John Smith, Manager (john.smith@company.co.uk)
Phone: 555-123-4567 / (212) 555-7890
Website: https://www.company.co.uk/about
Zip code: 10001 New York, NY
SSN: 123-45-6789
IP: 192.168.1.100
Date: 2024-03-15
Amount: $1,234,567
"""
patterns = {
"email": r"[a-zA-Z0-9._%+-]+@[a-zA-Z0-9.-]+\.[a-zA-Z]{2,}",
"phone": r"(?:\(?\d{3}\)?|\d{3})[-. ]?\d{3}[-. ]?\d{4}",
"URL": r"https?://[^\s<>"']+",
"zip_code": r"\b\d{5}\b",
"IP_addr": r"\b\d{1,3}\.\d{1,3}\.\d{1,3}\.\d{1,3}\b",
"date": r"\d{4}[-/.]\d{2}[-/.]\d{2}",
"amount": r"\$[\d,]+",
}
for name, pattern in patterns.items():
matches = re.findall(pattern, text)
print(f"{name}: {matches}")Common Mistakes
Greedy matching extracts a wider range than expected
.* is a greedy quantifier that matches as much as possible. Using .*? for non-greedy (lazy) matching will match only the shortest range. Example: <b>.*</b> matches across multiple tags at once, but <b>.*?</b> matches each tag individually.
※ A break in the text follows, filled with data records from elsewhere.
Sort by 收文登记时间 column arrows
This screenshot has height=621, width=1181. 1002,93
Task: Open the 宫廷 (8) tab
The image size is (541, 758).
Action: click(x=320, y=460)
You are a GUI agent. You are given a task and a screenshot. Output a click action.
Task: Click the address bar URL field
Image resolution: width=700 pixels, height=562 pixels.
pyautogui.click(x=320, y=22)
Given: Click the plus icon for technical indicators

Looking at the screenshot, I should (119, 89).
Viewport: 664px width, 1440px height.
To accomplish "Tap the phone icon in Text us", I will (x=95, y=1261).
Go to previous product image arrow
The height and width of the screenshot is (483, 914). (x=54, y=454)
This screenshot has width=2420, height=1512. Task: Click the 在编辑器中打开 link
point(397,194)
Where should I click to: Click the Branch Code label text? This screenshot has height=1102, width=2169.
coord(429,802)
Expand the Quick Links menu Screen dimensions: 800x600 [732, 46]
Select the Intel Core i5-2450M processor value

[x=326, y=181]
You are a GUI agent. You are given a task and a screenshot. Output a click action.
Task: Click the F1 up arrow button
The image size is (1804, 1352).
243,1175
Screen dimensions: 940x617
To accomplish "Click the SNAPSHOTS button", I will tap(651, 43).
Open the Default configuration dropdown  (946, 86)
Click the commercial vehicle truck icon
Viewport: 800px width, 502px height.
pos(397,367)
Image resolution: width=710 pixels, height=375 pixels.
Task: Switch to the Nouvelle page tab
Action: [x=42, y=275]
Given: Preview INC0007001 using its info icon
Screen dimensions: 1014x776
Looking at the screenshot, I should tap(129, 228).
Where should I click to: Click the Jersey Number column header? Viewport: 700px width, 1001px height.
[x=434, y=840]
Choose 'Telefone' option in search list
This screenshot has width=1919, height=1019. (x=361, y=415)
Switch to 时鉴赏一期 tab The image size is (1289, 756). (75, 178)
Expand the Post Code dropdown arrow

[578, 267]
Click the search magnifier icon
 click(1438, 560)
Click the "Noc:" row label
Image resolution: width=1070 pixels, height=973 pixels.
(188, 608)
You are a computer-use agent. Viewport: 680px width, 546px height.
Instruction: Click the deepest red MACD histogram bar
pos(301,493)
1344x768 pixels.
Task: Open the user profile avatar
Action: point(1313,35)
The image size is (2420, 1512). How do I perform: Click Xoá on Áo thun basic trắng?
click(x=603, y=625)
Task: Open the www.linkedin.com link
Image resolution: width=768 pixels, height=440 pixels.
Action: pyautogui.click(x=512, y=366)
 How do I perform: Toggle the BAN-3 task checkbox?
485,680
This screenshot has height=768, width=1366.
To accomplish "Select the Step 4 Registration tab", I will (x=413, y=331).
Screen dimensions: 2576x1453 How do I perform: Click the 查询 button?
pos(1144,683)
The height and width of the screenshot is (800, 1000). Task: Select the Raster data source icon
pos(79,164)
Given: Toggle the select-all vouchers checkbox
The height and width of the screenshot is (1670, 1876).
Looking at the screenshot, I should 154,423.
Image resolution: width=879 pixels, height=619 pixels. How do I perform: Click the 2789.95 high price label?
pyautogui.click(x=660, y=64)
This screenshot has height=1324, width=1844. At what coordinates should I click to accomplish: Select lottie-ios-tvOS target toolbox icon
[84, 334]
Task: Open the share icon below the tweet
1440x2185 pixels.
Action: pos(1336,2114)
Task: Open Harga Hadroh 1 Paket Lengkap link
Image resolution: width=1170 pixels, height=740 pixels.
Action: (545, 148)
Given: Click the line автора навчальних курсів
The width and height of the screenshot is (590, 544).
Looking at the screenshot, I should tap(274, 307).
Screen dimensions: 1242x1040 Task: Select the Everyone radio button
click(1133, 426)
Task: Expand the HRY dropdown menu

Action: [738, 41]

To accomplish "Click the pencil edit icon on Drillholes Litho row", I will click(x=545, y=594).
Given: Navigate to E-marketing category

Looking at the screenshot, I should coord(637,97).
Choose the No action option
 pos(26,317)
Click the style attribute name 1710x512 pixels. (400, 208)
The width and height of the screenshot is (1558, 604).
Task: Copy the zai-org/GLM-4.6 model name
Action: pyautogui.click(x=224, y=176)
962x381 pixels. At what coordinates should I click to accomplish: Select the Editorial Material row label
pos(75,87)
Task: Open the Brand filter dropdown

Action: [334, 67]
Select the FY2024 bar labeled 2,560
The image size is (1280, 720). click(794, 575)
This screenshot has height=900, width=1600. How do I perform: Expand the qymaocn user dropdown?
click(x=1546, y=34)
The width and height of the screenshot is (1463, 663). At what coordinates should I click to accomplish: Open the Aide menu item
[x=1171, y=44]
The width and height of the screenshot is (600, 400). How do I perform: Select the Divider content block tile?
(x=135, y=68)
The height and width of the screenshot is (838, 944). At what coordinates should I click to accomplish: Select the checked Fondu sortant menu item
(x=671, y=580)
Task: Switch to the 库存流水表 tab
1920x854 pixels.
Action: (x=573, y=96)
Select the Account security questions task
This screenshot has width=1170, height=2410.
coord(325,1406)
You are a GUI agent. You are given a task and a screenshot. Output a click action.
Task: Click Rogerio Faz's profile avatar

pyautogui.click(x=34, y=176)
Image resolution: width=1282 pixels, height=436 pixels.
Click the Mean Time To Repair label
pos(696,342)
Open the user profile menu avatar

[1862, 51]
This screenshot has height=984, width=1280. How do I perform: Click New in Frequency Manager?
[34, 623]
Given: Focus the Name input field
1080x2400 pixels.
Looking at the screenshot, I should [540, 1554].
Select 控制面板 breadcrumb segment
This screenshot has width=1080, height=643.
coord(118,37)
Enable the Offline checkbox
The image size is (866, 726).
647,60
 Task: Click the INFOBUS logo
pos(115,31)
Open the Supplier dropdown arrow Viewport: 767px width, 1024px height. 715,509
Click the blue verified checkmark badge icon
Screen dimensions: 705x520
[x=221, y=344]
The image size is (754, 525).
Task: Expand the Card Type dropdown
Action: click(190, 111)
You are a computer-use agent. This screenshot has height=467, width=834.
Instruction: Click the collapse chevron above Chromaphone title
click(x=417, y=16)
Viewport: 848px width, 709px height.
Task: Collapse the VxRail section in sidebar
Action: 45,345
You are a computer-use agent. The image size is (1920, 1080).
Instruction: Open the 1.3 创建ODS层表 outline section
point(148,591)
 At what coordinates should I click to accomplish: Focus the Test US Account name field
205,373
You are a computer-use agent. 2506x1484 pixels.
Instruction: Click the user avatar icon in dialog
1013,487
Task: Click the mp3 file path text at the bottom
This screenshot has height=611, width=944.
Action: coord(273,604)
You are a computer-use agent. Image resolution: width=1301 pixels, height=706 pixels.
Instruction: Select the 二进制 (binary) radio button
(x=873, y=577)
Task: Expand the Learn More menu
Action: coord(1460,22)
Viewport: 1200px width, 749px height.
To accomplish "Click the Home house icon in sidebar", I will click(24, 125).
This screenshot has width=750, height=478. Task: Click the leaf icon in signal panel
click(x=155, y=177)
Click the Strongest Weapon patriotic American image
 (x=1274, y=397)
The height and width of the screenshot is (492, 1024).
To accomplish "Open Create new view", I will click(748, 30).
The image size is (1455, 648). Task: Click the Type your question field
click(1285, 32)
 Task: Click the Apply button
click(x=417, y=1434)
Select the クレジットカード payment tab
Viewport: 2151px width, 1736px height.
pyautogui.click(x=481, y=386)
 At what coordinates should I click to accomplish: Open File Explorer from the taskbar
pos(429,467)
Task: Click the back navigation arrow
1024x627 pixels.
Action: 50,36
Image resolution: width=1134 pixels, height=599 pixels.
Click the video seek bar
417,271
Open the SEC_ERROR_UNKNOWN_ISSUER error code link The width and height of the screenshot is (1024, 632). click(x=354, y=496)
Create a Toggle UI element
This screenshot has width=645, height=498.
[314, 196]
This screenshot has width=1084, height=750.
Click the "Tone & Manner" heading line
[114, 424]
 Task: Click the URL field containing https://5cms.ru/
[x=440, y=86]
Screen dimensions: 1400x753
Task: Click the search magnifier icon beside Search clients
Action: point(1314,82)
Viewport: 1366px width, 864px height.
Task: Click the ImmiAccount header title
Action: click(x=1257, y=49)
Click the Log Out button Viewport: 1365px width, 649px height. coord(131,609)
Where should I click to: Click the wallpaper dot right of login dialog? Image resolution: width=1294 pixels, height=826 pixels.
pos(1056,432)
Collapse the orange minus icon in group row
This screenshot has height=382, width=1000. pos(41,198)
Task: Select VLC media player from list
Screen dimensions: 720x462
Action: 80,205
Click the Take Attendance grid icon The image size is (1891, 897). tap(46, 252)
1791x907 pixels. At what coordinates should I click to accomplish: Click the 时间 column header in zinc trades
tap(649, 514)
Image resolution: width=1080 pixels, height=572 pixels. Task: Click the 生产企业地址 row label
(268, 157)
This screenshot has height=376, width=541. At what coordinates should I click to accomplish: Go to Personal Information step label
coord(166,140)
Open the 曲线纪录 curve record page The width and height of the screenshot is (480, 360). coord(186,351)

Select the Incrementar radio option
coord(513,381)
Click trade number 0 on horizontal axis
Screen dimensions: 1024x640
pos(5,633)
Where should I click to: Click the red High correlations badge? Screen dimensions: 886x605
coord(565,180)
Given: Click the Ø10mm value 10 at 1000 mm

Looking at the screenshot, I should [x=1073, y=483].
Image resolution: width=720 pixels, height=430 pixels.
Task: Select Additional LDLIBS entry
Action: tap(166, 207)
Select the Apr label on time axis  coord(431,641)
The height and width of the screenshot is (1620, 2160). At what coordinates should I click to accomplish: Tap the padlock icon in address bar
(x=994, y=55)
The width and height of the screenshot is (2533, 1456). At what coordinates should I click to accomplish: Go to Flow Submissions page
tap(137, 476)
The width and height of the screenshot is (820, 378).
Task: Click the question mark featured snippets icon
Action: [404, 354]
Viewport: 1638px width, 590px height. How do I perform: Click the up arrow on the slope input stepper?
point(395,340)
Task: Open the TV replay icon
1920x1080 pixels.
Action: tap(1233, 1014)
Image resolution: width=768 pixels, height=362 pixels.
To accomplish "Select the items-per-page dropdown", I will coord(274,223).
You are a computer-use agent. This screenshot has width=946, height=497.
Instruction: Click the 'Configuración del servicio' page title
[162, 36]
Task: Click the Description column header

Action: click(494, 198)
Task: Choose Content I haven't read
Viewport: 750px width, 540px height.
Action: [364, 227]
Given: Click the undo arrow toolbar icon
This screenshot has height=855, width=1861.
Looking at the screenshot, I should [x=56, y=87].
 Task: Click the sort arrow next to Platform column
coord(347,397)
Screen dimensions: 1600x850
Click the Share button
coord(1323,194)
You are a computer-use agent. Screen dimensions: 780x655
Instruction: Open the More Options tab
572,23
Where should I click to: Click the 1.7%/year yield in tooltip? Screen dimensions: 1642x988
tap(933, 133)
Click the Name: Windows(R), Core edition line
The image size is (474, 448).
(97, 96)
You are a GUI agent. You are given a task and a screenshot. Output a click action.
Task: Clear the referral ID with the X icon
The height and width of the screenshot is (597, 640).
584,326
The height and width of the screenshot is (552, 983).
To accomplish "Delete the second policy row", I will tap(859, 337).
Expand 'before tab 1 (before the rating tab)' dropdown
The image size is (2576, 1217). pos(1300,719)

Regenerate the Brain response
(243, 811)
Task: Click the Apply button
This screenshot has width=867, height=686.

International phone number formats (+1-555-...) not handled
Consider not just domestic numbers but international formats as well. Add (?:\+?1[-. ]?)? at the beginning of the pattern to optionally match the country code. The leading digit may be omitted after the country code, so handle this case too.
Metacharacters interpreted with special meaning due to missing escape characters
To match metacharacters like dots (.), parentheses (()), and brackets ([]) literally, they must be escaped with \. In Python, using raw strings (r"...") prevents double-escaping issues. r"\d\.\d" = "\\d\\.\\d"
Attempting to parse HTML/XML with regular expressions
Parsing nested HTML tags with regex is theoretically impossible (a limitation of regular languages). Use a dedicated parser like BeautifulSoup or lxml. Simple tag stripping (re.sub(r"<[^>]+>", "", html)) is possible.